Learning “ཀ་ ཁ་ ག་ ང་” can be very daunting for beginners; often, even middling and advanced students may have trouble distinguishing between the sounds of the columns.
If you are a native English speaker, from a very young age, you have been habituated to distinguish between what linguists call “unvoiced” and “voiced” sounds. “K”, for example, is unvoiced and “g” is voiced. However, our use of aspiration is what linguists call “allophonic“—we treat the “k” sound in “skin” and “kin” as though they are the same sound.
They’re not. Here is the trick: put your hand up to your mouth as you say the words “skin” and “kin”—you’ll notice a puff of air escape for “kin”, but none for “skin”. The “k” in “skin” is unaspirated. Practice saying this “k” sound without the initial “s”.
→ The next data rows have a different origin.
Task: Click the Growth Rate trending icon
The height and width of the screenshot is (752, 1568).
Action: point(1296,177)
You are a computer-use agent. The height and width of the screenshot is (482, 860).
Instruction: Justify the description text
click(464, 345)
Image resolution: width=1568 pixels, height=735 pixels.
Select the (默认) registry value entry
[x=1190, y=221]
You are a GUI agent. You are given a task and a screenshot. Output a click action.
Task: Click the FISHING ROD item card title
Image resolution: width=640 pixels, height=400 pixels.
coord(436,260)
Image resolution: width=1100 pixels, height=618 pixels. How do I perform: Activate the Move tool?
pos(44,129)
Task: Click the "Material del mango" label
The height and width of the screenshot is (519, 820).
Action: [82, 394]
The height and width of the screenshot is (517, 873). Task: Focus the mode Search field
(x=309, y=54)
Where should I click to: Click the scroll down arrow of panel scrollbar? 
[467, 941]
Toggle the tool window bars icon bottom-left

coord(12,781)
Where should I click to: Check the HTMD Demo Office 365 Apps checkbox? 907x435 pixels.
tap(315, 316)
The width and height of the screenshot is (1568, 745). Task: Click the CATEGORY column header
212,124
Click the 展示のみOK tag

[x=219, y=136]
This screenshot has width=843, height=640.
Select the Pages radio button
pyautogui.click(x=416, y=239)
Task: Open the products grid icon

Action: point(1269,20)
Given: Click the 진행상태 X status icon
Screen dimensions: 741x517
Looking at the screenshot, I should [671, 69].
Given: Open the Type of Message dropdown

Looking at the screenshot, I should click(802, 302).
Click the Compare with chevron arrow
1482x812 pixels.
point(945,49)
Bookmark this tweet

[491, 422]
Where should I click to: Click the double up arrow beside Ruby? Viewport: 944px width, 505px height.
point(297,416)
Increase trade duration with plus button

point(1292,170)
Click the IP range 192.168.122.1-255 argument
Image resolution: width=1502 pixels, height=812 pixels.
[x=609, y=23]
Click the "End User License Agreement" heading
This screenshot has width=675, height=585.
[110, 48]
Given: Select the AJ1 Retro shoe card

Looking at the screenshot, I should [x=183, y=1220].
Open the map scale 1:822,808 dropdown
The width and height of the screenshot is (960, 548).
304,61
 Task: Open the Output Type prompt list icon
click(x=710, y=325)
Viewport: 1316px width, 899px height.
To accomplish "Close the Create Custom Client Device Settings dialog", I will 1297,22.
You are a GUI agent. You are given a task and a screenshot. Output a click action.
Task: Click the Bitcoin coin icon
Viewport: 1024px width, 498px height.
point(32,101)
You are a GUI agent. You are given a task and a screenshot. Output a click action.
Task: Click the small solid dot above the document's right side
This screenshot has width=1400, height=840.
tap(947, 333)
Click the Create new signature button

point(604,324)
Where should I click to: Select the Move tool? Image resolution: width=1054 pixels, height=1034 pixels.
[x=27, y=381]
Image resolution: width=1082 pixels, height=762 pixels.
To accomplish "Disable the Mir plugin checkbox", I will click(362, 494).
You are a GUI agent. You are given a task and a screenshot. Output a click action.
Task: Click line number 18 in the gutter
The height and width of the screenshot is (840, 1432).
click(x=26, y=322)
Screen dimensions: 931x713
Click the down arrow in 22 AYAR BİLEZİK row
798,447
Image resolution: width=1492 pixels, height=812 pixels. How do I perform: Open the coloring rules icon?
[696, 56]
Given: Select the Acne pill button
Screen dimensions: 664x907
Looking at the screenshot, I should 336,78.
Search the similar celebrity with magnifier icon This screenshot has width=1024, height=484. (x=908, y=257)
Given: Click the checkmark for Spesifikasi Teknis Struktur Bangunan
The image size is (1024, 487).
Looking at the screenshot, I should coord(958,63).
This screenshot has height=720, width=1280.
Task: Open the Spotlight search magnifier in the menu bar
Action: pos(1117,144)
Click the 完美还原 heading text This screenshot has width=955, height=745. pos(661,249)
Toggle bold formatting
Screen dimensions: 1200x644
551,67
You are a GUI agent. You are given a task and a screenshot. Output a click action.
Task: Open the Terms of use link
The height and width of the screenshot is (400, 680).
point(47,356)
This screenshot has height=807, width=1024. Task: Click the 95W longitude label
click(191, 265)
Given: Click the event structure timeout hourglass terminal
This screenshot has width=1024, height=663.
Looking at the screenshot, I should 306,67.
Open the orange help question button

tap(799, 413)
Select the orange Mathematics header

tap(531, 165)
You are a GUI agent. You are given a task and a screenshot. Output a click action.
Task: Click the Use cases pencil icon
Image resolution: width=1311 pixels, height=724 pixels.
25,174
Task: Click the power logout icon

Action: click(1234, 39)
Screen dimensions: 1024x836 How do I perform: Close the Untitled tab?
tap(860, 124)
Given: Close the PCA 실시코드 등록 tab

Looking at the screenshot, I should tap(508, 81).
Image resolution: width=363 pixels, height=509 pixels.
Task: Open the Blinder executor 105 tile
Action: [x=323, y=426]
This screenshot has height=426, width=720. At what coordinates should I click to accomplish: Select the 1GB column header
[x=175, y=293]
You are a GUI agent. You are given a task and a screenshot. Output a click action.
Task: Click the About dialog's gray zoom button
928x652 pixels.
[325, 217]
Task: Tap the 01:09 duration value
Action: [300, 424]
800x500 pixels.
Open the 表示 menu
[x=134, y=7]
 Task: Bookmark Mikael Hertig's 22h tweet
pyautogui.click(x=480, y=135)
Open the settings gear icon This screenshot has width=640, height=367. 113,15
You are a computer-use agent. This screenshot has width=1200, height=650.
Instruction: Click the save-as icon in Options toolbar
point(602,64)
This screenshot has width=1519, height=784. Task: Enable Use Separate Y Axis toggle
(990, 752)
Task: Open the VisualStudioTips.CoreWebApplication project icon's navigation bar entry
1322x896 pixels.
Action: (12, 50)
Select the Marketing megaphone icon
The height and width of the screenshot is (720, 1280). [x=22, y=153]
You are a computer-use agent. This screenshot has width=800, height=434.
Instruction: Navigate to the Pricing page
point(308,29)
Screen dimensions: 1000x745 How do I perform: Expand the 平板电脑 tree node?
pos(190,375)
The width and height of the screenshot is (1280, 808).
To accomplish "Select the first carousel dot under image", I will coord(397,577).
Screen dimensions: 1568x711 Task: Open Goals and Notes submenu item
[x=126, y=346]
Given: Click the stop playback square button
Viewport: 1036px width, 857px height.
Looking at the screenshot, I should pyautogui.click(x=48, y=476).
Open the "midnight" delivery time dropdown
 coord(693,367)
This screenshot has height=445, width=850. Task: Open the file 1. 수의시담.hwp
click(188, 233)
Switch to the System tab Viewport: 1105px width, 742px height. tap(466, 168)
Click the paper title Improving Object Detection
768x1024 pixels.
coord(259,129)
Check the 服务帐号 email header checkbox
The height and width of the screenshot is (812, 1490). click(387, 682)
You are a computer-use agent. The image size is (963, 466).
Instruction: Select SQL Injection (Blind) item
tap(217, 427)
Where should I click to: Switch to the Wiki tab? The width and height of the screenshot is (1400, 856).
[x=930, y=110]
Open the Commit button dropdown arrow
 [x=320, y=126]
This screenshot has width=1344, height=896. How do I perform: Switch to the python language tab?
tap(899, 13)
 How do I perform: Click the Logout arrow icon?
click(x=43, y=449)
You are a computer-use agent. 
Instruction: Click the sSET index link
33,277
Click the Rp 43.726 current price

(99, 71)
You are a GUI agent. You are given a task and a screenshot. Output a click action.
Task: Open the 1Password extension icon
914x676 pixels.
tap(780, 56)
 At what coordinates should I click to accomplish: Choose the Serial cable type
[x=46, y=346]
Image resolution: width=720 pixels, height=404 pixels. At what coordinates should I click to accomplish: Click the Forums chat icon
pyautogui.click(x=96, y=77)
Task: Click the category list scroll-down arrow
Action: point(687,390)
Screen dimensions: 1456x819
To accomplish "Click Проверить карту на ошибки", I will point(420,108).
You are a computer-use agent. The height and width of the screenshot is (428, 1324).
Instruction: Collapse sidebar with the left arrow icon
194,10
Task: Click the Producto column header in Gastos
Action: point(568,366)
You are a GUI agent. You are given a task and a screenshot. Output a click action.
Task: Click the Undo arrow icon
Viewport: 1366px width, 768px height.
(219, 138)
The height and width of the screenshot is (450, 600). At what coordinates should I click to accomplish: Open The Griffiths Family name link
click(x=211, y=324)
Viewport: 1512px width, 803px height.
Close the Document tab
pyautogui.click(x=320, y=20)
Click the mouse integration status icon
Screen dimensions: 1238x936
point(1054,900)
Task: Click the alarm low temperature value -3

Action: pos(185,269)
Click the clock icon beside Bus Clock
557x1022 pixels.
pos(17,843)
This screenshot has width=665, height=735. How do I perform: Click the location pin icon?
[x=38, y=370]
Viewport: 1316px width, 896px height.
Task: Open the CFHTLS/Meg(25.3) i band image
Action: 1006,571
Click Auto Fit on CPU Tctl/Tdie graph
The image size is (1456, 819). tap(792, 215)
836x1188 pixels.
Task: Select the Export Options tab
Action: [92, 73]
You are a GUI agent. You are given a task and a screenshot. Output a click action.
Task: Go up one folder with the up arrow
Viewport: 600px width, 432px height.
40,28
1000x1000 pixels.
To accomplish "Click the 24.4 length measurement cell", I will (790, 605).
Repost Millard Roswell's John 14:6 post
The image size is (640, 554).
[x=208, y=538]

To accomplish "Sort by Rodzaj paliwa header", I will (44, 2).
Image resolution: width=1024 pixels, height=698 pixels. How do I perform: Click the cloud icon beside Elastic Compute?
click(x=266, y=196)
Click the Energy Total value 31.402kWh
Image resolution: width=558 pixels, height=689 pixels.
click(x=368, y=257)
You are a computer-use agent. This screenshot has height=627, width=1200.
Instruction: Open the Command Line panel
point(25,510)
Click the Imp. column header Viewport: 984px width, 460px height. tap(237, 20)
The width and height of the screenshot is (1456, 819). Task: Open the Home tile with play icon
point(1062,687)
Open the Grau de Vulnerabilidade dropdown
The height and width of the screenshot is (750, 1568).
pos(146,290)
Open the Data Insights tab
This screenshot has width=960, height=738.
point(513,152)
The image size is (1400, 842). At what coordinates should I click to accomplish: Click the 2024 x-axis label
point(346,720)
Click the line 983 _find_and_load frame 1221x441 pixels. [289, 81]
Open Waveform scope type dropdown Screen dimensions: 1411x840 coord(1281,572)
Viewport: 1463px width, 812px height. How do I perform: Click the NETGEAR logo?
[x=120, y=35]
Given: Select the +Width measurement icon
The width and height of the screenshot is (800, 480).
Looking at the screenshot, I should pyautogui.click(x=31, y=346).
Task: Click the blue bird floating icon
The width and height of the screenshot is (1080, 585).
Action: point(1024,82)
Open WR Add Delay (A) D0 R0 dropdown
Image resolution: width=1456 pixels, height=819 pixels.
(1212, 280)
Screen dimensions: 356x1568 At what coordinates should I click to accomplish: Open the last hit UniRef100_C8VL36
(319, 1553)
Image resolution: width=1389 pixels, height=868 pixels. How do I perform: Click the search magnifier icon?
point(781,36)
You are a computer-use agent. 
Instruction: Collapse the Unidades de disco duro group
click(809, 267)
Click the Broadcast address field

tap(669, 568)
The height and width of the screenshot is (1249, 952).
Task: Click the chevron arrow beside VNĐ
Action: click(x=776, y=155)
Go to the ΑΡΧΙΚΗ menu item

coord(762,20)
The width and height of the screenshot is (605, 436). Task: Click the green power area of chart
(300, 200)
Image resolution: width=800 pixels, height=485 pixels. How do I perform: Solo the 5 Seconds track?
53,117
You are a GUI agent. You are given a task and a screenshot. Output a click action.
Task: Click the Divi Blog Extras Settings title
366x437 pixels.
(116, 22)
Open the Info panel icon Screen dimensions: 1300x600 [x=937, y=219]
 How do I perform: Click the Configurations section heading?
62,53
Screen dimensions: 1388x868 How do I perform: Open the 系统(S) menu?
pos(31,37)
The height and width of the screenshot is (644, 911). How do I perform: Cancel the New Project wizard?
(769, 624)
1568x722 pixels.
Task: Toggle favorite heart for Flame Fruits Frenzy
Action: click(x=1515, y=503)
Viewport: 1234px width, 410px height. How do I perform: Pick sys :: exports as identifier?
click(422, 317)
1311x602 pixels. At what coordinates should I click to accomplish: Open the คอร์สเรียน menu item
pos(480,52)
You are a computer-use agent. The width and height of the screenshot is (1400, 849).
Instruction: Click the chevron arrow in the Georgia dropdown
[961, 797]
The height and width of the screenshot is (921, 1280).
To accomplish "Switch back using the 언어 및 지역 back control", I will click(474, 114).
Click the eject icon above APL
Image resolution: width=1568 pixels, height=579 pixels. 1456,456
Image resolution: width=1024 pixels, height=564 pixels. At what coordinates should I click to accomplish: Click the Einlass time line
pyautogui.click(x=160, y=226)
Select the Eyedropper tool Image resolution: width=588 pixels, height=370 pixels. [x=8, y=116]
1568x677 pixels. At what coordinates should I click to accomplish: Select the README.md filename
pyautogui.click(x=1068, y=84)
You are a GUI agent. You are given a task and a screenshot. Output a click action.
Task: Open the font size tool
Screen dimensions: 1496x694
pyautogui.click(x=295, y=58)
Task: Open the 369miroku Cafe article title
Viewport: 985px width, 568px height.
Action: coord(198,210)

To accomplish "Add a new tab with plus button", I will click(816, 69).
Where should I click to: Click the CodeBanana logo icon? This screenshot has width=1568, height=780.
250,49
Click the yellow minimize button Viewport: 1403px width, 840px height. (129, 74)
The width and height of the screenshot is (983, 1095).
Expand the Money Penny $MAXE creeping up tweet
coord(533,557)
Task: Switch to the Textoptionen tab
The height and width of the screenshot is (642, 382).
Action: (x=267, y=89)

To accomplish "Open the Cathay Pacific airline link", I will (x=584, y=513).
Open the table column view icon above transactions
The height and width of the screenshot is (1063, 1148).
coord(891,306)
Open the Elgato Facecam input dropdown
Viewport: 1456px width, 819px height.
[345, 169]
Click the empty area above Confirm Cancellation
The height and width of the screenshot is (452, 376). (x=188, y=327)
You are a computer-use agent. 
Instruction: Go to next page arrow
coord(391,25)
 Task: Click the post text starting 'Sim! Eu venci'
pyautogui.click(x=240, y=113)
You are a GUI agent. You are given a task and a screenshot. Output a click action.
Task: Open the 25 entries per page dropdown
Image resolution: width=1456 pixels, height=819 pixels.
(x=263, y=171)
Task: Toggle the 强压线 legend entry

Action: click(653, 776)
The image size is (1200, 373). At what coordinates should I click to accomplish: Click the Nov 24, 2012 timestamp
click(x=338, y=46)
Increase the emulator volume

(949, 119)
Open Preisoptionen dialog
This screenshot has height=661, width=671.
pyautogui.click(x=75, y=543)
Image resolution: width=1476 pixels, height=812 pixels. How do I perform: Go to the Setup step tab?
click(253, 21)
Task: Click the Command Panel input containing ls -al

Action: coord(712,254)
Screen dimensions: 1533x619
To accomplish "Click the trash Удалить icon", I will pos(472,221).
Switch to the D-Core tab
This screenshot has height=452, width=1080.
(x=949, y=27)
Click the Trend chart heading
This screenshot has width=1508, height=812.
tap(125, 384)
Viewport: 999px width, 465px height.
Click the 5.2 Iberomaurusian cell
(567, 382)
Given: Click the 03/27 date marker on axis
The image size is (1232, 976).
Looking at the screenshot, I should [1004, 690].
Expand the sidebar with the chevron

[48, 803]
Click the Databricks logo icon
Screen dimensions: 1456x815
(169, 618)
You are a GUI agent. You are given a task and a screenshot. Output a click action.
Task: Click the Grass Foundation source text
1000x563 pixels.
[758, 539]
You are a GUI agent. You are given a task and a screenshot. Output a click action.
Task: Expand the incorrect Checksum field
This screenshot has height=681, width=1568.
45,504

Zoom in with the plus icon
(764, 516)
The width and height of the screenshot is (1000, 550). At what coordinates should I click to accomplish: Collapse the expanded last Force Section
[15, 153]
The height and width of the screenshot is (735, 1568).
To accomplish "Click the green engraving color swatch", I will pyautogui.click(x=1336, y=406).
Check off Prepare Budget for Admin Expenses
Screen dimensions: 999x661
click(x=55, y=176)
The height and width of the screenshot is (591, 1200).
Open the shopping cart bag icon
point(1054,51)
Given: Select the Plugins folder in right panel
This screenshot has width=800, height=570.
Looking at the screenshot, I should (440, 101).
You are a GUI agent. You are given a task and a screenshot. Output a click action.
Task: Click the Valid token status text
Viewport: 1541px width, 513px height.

As English speakers, we are naturally listening for the voicing of the letter—is it a “k” or a “g”? That’s the way our ear has been trained. But for Tibetan, it’s the wrong question. The question is, is it the “k” in “skin” or the “k” in “kin” (is it a ཀ་ or a ཁ་)? That is, is it unaspirated or aspirated?
Practice with other non-initial consonant sounds (sounds that don’t start a word). What other sounds do we already have in English that exist in Tibetan?